The Benedictine Abbey of Our Lady of Montserrat and San Beda College
in Manila, Philippines, have recently expressed their "profound
gratitude to Saint John's Abbey ...for generously assisting them
during the darkest years of their history."
In response to a plea in 1940 to help the struggling Manila monastery
and its school to stabilize its operation during a severe economic
crisis, the Vatican appointed Abbot Alcuin Deutsch OSB, fifth abbot
of Saint John's, the apostolic administrator of that community.

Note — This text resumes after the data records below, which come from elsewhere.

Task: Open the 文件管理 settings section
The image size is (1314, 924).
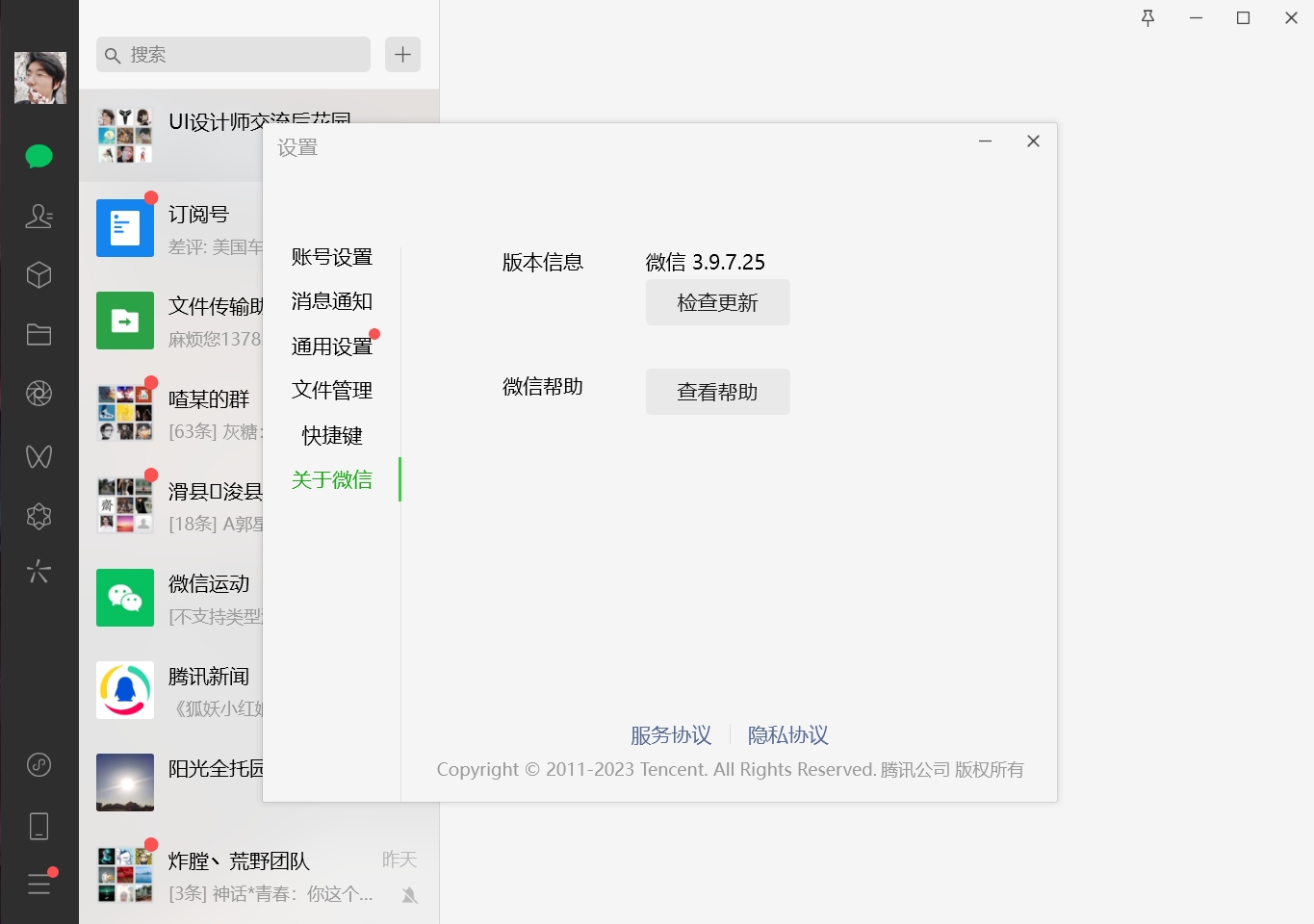Action: (331, 390)
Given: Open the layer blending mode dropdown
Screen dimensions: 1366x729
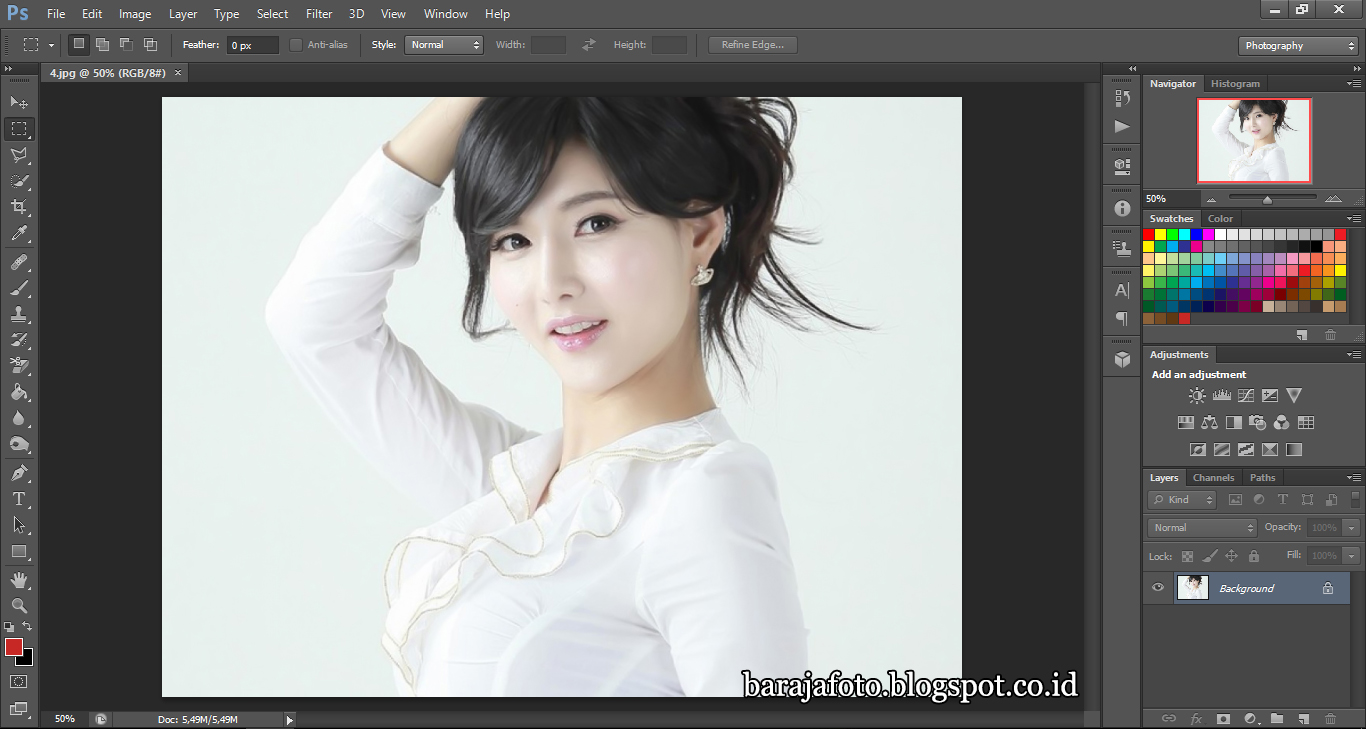Looking at the screenshot, I should click(x=1201, y=527).
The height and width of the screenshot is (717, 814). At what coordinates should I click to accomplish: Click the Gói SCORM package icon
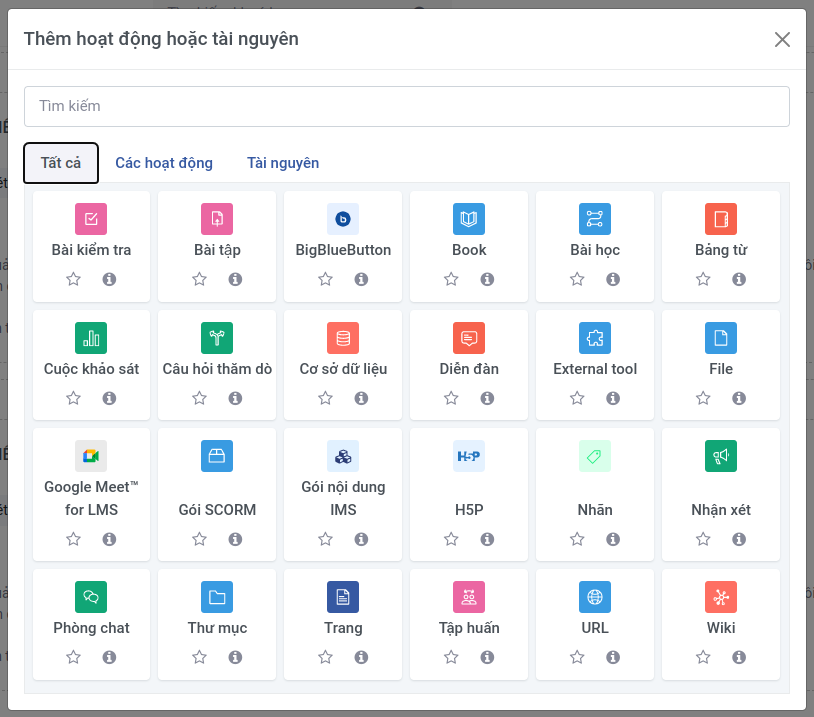217,456
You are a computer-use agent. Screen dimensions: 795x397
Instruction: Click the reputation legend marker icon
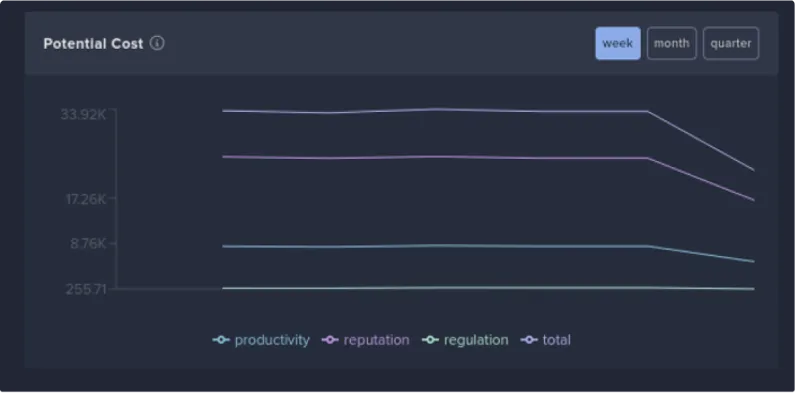(x=330, y=340)
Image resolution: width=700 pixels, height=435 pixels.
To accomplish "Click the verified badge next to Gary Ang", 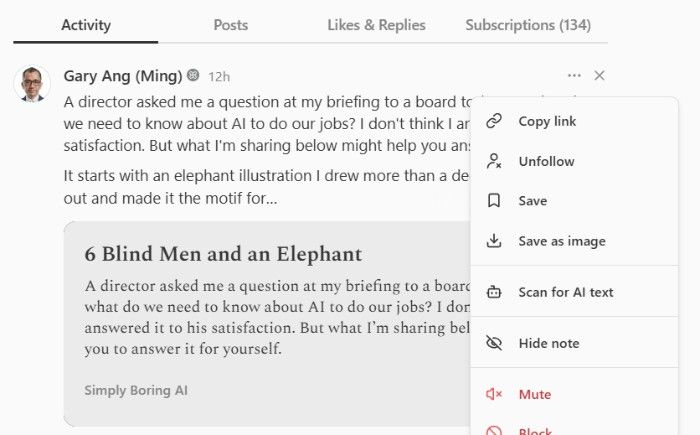I will point(193,75).
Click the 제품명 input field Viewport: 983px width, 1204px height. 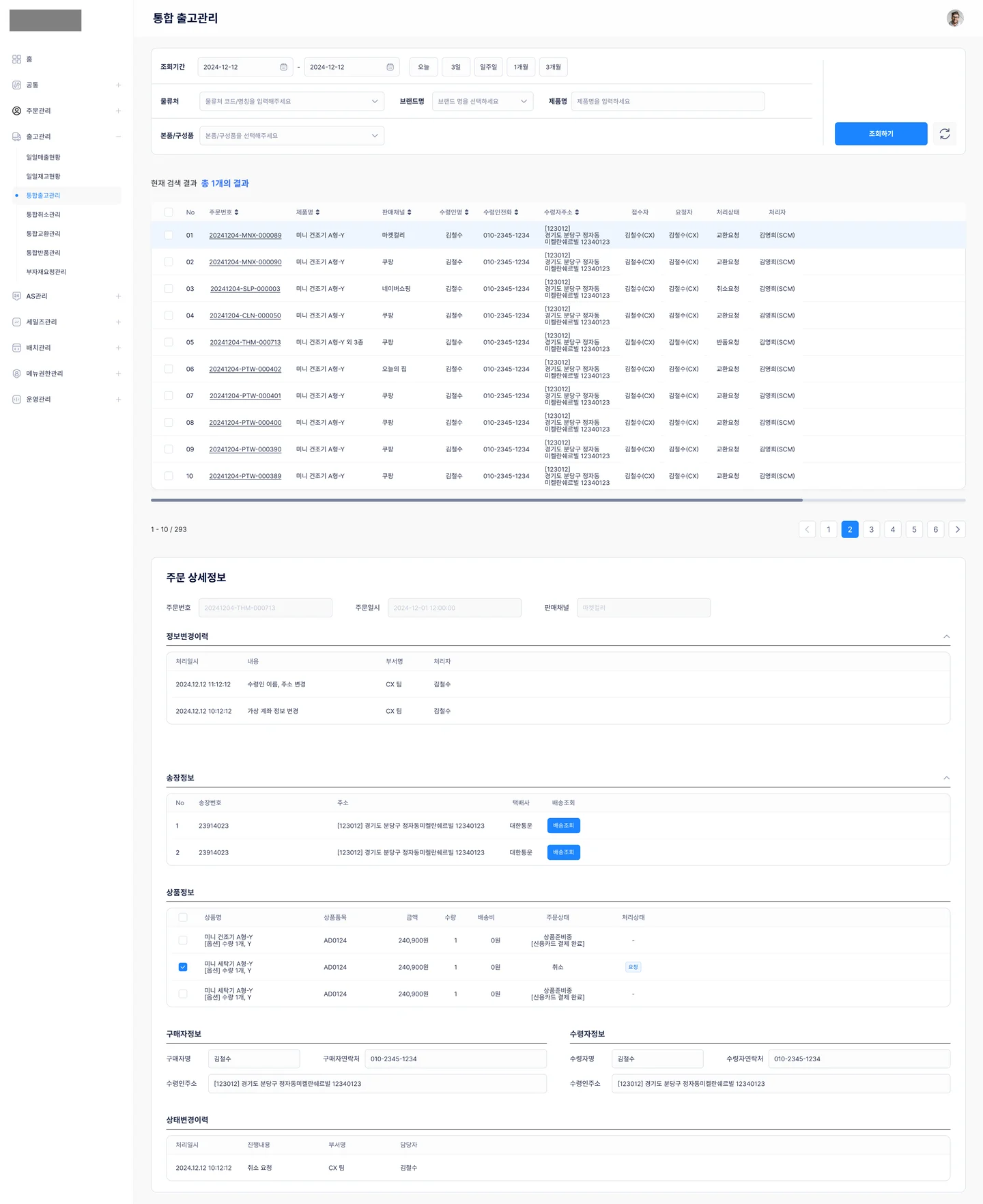click(668, 101)
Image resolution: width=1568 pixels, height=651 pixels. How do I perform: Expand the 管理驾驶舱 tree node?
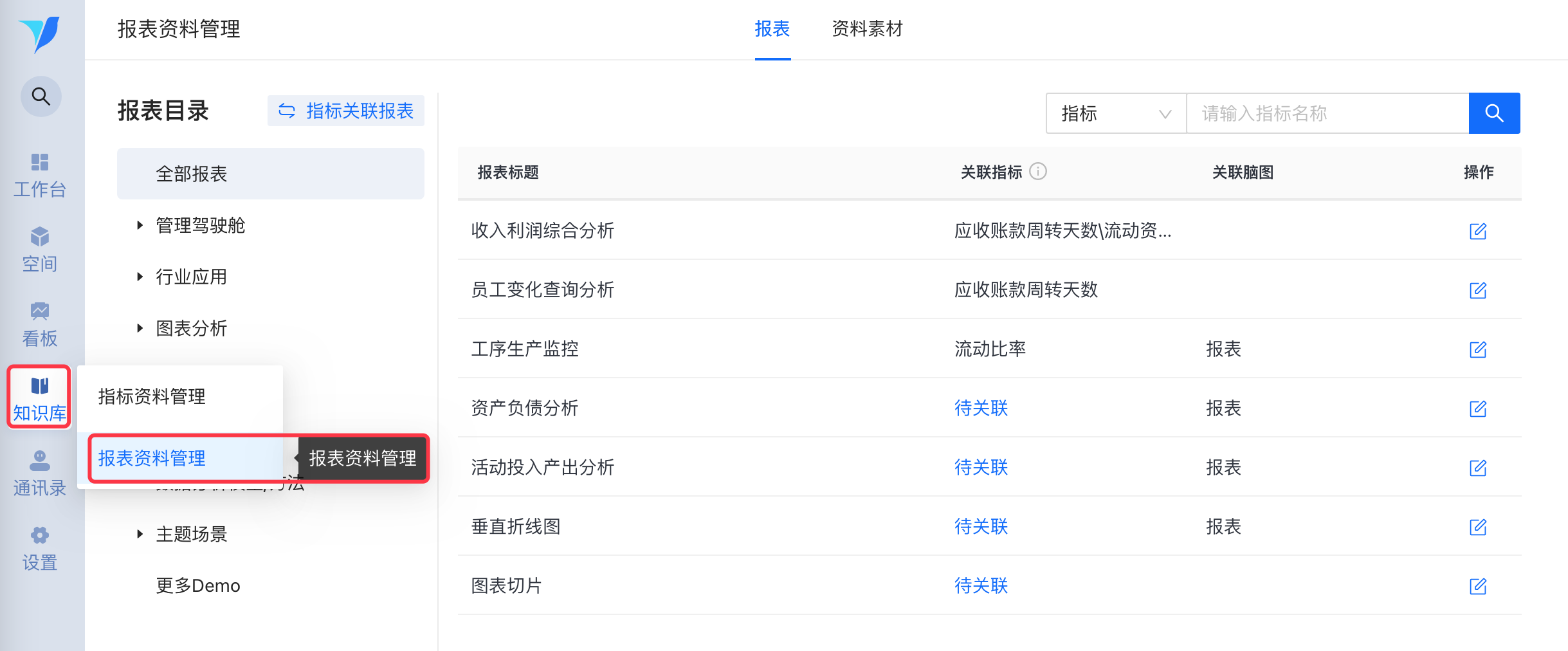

Abbot Alcuin sent two monks of Saint Johns, Fathers Boniface Axtman,
OSB, and Owen Tekippe OSB, and a monk of St. Benedict's Abbey, Atchison,
Kansas, Father Alfred Koestner OSB, to Manila to teach in the Benedictine
college. Fr. Boniface was appointed the first and only American
rector of the school.
Shortly after their arrival the Japanese army occupied the Philippines
and the three monks were imprisoned with more than 2000 Americans
and Europeans in a concentration camp from May 1942 to February
1945. After the rescue of the prisoners by American paratroopers
and Filipino guerillas, the three monks returned to Manila and resumed
their work at the college until their return to the United States
several years later to take up new assignments for their respective
home communities.
A commemorative plaque posthumously honoring "generous and devoted
service" of these three Benedictines was given to Abbot Timothy
Kelly OSB, abbot of Saint John's, on the occasion of the recent
visit of the present rector of San Beda College, Father Bernardo
Perez, OSB. The creation and presentation of the plaque is a part
of the approaching centennial celebration of San Beda College.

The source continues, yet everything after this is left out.